貝原益軒と怪談
土砂降りで雷もすごく、テレビもパソコンもつけずにあたりを片づけていました。静かな家はなかなかよかったです。
朝ドラ「ばけばけ」は、どうやらとことん、コメディータッチで行く方針のようで、せりふも演技も全部がそれ風。ですが、さすがに名優揃いで、それがちっともいやじゃない。むしろ快適で、感心させられます。
私、ワイドショーやその他で、ゲストで出ていた芸人が、実に下手で面白くもないボケたせりふで目立とうとするのが、もう大嫌いで、リモコンが近くにあれば、どんな見たい番組でもチャンネルを変えます。
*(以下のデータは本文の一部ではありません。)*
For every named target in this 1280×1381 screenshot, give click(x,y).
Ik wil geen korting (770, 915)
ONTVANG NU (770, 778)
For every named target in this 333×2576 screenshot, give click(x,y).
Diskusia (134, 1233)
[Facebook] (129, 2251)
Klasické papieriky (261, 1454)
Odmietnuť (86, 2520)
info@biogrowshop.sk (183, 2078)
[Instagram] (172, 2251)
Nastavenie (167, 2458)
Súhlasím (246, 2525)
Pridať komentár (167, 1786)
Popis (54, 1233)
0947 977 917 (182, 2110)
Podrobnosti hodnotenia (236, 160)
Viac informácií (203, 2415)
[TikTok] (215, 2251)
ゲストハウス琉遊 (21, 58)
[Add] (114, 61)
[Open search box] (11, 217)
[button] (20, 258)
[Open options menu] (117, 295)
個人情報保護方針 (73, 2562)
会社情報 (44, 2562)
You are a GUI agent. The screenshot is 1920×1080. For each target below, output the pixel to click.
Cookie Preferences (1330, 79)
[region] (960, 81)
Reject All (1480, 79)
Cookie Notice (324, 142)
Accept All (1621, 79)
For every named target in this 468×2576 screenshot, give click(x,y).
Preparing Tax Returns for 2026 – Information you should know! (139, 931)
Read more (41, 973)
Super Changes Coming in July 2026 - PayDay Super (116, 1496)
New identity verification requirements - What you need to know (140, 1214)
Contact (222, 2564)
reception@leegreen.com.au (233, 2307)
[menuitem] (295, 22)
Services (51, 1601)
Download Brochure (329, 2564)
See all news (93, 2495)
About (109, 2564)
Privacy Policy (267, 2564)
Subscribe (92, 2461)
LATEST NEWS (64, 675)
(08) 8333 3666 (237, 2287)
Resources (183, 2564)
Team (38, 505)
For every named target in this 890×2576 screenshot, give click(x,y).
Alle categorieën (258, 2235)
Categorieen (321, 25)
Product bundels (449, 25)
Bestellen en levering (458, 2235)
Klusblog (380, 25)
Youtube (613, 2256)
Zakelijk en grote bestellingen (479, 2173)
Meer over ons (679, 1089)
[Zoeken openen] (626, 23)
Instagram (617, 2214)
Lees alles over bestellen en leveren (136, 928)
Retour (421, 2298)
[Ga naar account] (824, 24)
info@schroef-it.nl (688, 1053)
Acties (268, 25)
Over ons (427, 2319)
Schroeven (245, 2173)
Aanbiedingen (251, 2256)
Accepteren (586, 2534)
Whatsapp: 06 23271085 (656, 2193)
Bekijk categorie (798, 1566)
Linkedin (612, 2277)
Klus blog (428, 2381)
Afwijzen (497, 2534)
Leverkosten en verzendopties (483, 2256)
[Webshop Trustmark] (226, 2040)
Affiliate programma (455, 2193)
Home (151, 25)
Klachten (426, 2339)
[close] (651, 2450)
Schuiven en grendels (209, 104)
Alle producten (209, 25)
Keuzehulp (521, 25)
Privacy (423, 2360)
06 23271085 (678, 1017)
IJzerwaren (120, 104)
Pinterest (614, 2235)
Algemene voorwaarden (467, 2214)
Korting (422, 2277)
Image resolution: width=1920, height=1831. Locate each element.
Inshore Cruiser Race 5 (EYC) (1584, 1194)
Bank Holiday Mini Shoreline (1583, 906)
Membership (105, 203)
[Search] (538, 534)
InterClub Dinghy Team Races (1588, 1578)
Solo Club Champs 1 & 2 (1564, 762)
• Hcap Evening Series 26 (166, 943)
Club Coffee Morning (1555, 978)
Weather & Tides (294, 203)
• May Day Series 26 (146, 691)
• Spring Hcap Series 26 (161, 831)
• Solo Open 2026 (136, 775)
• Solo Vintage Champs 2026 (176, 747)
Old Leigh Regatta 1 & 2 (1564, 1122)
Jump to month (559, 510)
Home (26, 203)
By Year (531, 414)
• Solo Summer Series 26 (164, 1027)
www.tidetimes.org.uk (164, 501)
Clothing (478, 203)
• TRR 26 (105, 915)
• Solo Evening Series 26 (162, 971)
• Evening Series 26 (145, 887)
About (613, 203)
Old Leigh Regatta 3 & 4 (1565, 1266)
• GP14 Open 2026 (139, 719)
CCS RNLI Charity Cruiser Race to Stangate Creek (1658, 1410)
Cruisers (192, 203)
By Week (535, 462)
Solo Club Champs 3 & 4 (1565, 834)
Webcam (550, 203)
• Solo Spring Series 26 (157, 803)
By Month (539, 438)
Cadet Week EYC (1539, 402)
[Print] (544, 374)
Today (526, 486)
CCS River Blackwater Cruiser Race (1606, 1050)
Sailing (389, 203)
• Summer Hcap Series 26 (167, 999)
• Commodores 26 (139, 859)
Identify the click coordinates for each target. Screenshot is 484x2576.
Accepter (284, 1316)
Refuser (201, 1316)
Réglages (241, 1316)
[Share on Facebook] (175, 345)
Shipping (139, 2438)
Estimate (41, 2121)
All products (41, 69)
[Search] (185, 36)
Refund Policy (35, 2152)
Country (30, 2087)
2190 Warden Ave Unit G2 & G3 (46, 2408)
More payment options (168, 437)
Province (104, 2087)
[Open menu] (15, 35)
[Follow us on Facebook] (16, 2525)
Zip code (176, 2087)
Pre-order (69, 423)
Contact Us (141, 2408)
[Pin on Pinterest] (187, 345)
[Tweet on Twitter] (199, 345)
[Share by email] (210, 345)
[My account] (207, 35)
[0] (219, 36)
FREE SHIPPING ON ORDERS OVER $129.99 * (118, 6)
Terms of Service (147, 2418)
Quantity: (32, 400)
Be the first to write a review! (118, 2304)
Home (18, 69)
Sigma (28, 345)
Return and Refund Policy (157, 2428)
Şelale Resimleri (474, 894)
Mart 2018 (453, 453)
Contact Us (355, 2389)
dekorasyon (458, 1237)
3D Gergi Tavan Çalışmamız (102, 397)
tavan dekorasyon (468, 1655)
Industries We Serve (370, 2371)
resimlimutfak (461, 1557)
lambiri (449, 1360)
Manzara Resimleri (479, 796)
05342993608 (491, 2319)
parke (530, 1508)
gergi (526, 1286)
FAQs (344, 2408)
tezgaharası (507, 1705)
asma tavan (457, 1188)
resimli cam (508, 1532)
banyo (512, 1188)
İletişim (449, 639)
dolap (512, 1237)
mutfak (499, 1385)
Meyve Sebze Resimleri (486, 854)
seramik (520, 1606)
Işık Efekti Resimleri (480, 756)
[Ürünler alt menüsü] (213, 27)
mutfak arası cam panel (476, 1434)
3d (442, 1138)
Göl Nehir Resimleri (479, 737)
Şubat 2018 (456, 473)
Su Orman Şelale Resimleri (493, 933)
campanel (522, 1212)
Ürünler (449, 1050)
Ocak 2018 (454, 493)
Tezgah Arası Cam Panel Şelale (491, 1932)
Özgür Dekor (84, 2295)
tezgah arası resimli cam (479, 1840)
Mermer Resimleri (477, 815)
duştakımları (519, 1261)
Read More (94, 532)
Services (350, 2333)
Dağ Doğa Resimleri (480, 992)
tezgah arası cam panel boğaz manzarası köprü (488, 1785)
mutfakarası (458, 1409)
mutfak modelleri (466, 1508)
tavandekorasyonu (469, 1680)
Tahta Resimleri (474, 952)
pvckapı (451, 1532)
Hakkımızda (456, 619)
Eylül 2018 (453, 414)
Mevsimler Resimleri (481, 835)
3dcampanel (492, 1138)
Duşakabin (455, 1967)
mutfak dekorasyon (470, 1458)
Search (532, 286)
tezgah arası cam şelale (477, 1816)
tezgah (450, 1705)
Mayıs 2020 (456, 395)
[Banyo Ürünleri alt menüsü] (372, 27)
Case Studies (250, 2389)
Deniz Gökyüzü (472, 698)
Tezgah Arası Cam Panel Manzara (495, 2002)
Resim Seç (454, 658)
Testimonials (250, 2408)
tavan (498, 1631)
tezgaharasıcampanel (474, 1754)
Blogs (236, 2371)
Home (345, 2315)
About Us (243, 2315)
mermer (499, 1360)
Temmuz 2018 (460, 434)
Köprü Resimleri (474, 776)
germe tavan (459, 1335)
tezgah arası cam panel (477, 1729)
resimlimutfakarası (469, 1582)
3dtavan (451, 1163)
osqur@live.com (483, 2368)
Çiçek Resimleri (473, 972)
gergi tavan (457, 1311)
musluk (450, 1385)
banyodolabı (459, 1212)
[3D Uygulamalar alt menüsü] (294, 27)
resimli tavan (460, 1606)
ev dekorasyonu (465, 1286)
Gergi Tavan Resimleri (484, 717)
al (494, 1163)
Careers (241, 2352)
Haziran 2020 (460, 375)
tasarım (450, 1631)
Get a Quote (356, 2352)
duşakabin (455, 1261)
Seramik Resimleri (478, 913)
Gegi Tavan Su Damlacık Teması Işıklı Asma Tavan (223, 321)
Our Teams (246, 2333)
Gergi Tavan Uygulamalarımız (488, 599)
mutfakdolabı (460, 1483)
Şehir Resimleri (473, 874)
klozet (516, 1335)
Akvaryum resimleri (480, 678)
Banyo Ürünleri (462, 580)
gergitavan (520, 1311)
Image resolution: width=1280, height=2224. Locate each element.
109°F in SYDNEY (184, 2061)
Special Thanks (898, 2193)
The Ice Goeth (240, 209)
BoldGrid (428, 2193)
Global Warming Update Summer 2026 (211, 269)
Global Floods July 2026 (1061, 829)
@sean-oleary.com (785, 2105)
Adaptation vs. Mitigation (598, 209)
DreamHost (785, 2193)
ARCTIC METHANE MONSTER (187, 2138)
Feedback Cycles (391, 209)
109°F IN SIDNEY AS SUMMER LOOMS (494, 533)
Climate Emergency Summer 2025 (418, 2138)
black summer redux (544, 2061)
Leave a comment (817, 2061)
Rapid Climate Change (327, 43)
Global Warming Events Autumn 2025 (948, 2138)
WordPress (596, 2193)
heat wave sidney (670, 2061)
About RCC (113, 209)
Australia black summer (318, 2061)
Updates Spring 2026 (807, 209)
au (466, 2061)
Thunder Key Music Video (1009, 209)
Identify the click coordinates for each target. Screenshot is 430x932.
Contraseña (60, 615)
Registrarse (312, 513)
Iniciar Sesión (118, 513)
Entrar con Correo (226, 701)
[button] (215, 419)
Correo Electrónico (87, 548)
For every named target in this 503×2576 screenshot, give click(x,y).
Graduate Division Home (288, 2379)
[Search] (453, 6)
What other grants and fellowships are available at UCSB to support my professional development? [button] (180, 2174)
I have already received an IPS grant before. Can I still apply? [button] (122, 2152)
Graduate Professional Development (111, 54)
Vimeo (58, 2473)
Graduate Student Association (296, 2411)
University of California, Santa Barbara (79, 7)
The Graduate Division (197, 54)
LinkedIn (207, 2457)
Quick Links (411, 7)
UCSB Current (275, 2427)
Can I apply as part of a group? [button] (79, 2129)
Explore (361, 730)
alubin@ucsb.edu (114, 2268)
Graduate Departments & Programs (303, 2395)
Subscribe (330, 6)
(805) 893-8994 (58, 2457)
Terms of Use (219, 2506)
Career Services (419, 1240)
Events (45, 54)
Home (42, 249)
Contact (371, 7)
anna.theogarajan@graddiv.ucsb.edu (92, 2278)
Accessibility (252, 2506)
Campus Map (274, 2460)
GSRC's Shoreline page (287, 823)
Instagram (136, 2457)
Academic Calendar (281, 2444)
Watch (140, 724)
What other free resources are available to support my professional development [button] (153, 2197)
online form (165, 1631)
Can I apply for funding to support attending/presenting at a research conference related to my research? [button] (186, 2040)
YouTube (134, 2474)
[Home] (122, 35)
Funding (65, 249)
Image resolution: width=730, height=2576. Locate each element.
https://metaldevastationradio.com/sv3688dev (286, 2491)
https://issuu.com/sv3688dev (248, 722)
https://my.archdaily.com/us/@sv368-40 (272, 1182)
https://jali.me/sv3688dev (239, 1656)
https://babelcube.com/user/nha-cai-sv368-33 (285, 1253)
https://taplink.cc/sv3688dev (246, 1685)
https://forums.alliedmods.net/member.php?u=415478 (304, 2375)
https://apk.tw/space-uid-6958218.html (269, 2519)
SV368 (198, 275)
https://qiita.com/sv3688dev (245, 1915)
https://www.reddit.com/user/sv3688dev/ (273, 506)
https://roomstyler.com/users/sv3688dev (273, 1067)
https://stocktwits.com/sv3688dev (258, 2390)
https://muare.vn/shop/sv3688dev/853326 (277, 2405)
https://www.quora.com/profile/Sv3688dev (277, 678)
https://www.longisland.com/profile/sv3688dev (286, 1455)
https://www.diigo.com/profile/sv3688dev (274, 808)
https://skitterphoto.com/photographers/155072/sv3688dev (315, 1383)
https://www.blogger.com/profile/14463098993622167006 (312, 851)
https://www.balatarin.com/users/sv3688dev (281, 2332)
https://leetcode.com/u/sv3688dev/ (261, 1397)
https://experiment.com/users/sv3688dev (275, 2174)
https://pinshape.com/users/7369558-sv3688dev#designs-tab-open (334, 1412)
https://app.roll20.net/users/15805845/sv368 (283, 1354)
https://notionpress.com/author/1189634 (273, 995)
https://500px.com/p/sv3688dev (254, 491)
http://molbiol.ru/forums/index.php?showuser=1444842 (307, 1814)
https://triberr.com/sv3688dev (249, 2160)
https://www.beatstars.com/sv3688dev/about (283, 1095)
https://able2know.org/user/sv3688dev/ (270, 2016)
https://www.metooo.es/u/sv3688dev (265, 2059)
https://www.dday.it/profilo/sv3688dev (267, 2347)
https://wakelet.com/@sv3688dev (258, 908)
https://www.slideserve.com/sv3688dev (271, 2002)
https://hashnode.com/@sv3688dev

相手や回りの雰囲気も読めず、もともとカンもセンスも皆無のやつが、ウケ狙いで場違いな冗談を言うほど、気持ちの悪いものはない。慣れんことはやめとけというか、もっと芸をみがいてから出直せとか、画面に向かってののしりたくなる。
それが、さすがに「ばけばけ」には一切ない。ドタバタになりそうで、決してならない。子役から端役まで、間合いや口調を完璧に整えて、きっちり喜劇を演じている。何よりそれが快いです。
ただちょっと気になるのは、そもそもこのドラマの根幹の怪談話についてなんですが。
私、一応、大学の卒論は「貝原益軒の紀行文」がテーマで、一応、彼の「養生訓」を初めとした教訓書類も全部読んだんですよね、あたりまえのことですが。その中の「和俗童子訓」だったかな、子どもの教育について触れた部分で、すごいなと思ったのは、体罰についての記述や禁止が、いっさいないんですよ。つまりふれるまでもなく、武士の家庭では、そんなの考える余地もないぐらい、体罰そのものが存在しなかったんだと思う。
「してはいけない」と益軒が禁じてるのは、「恐い話を聞かせない」ということなんです。精神的虐待を禁じている。「無学な乳母などにまかせると、怪談話などを聞かせて、それにおびえて、惰弱な精神を持つ子に育つ。武士の子として育てる上で、あってはならないことである」みたいな文章だったと思う。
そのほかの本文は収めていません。